### WORK REQUIRED
Check each line of the data for "agent" and select those that have it.

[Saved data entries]
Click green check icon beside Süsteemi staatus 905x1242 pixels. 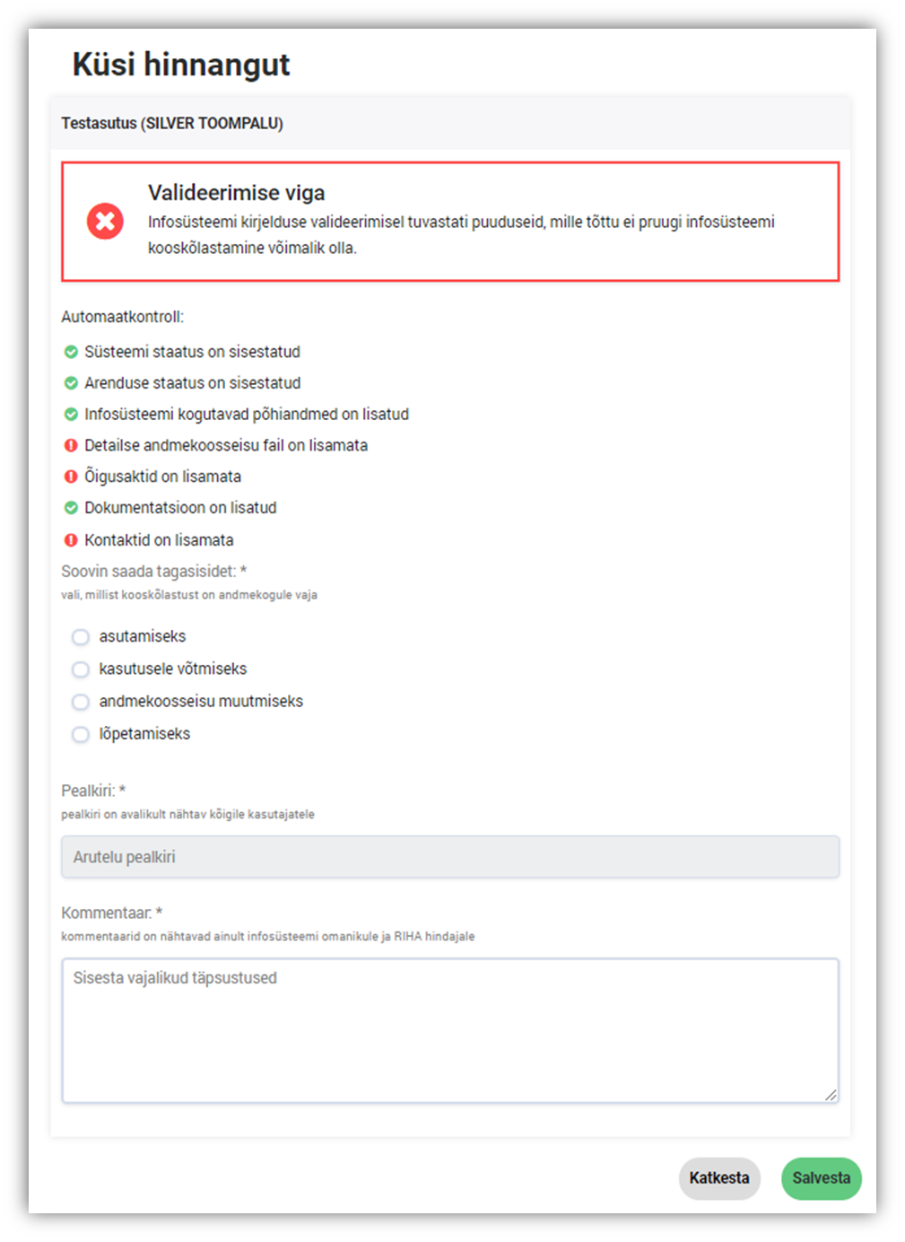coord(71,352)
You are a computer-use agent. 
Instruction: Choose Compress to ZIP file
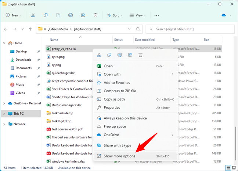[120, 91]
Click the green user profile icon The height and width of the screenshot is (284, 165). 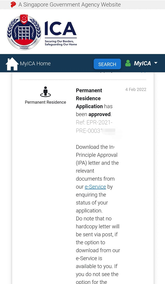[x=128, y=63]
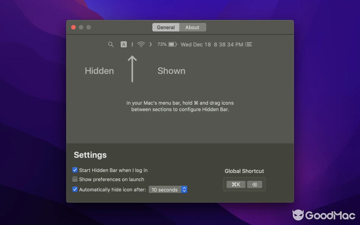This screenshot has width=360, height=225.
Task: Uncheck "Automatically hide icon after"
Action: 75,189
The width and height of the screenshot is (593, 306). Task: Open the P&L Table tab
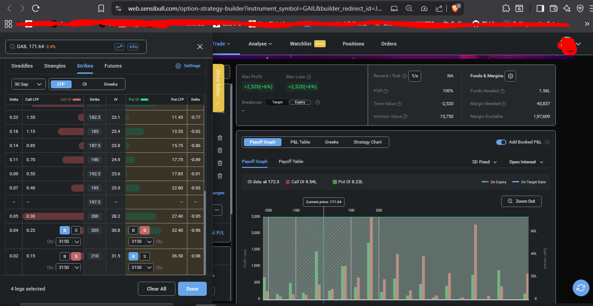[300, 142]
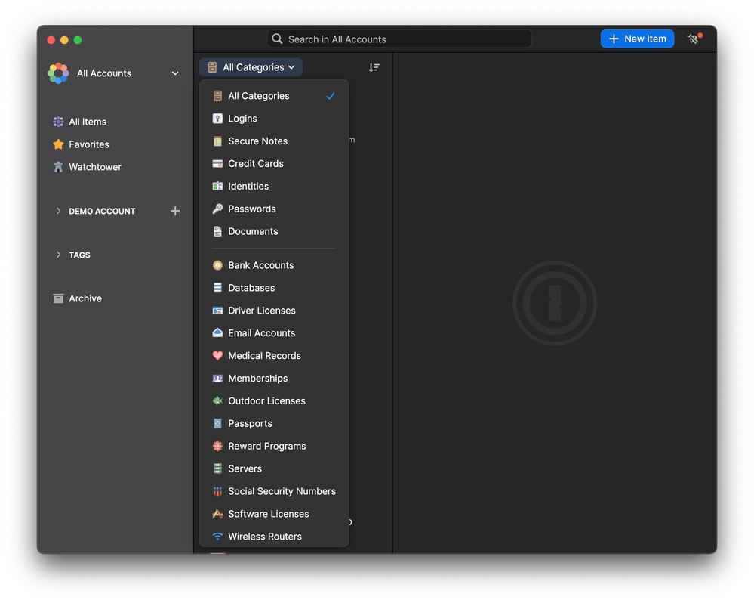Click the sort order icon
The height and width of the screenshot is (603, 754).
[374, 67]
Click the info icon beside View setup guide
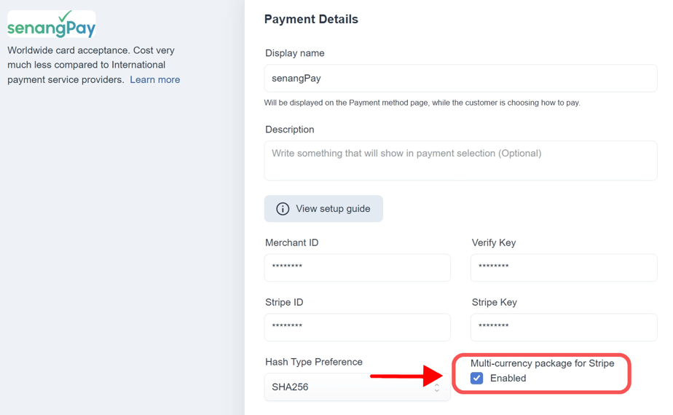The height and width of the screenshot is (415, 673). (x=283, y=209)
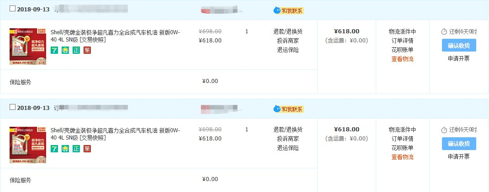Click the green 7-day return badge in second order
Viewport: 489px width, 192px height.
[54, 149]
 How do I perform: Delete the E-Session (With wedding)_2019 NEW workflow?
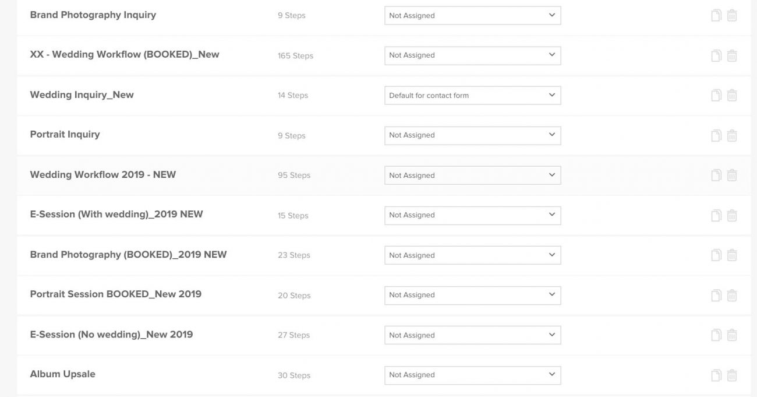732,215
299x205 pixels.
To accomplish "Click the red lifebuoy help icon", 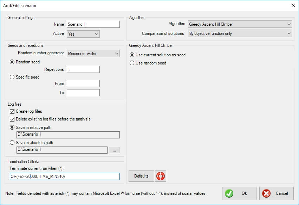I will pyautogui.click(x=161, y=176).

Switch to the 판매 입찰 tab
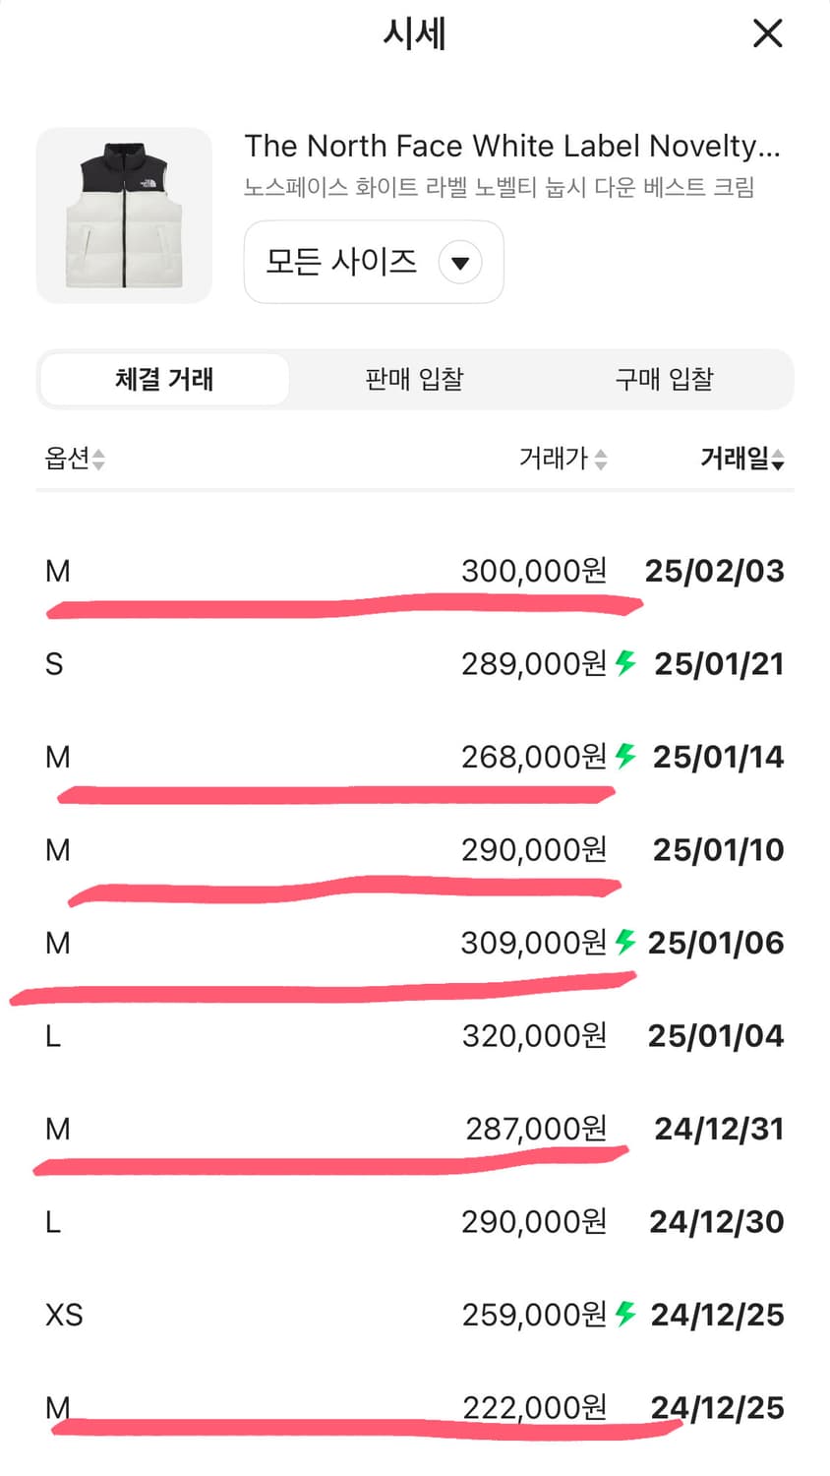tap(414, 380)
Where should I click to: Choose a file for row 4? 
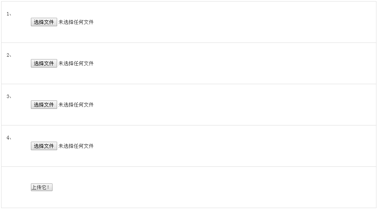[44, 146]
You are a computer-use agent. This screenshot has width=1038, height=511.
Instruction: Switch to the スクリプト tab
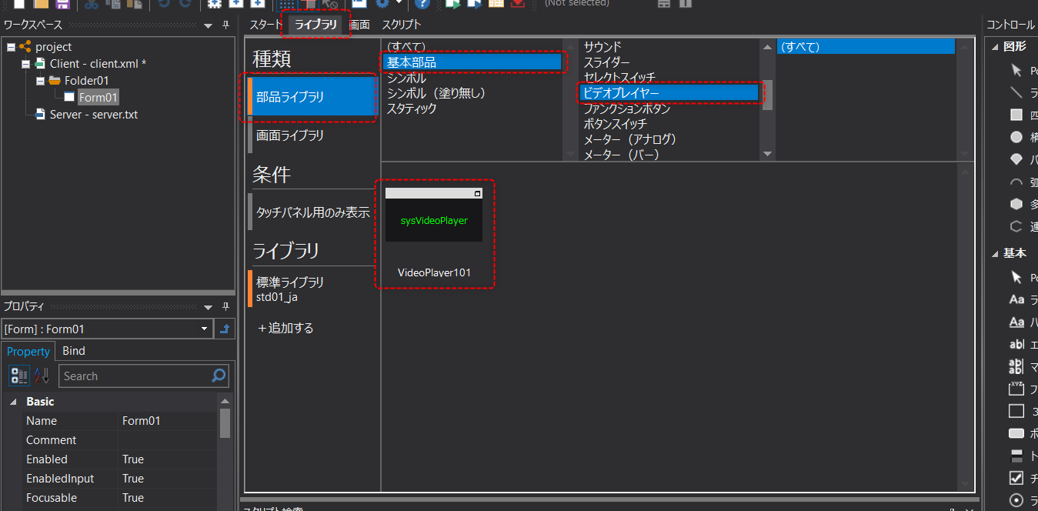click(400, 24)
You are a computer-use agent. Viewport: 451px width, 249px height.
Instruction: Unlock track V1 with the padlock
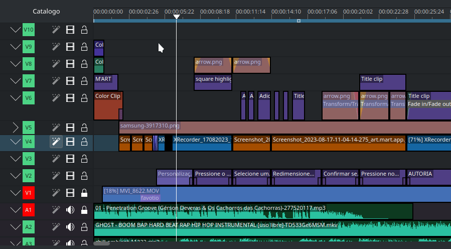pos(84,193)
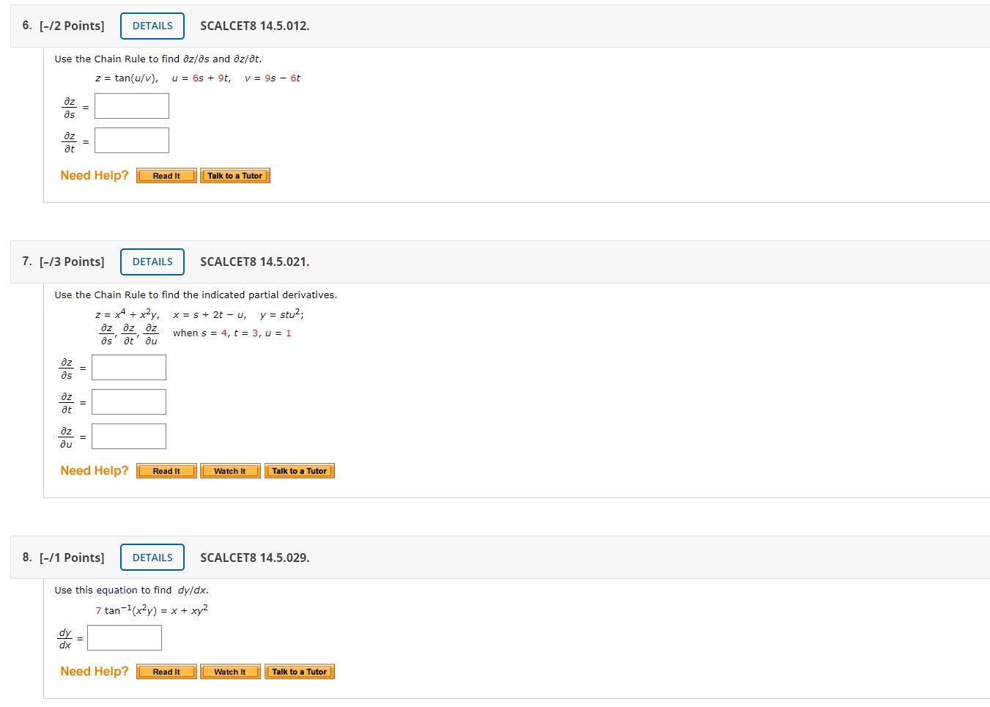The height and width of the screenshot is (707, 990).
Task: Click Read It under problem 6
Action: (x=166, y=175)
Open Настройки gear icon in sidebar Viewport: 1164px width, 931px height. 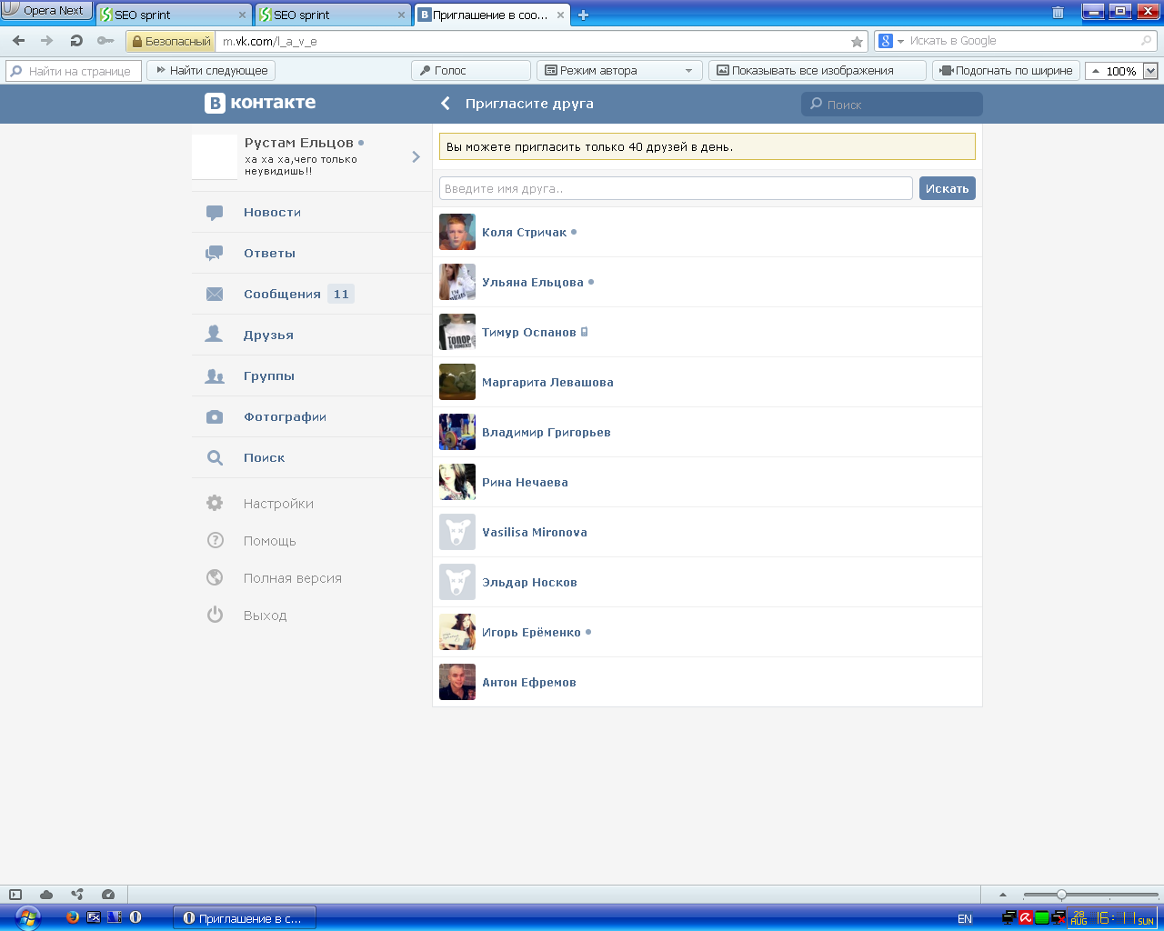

### RESULT OF THE TASK
You are a computer-use agent. 
You are a computer-use agent. This screenshot has width=1038, height=511.
You are a computer-use agent. Viewport: 451px width, 249px height.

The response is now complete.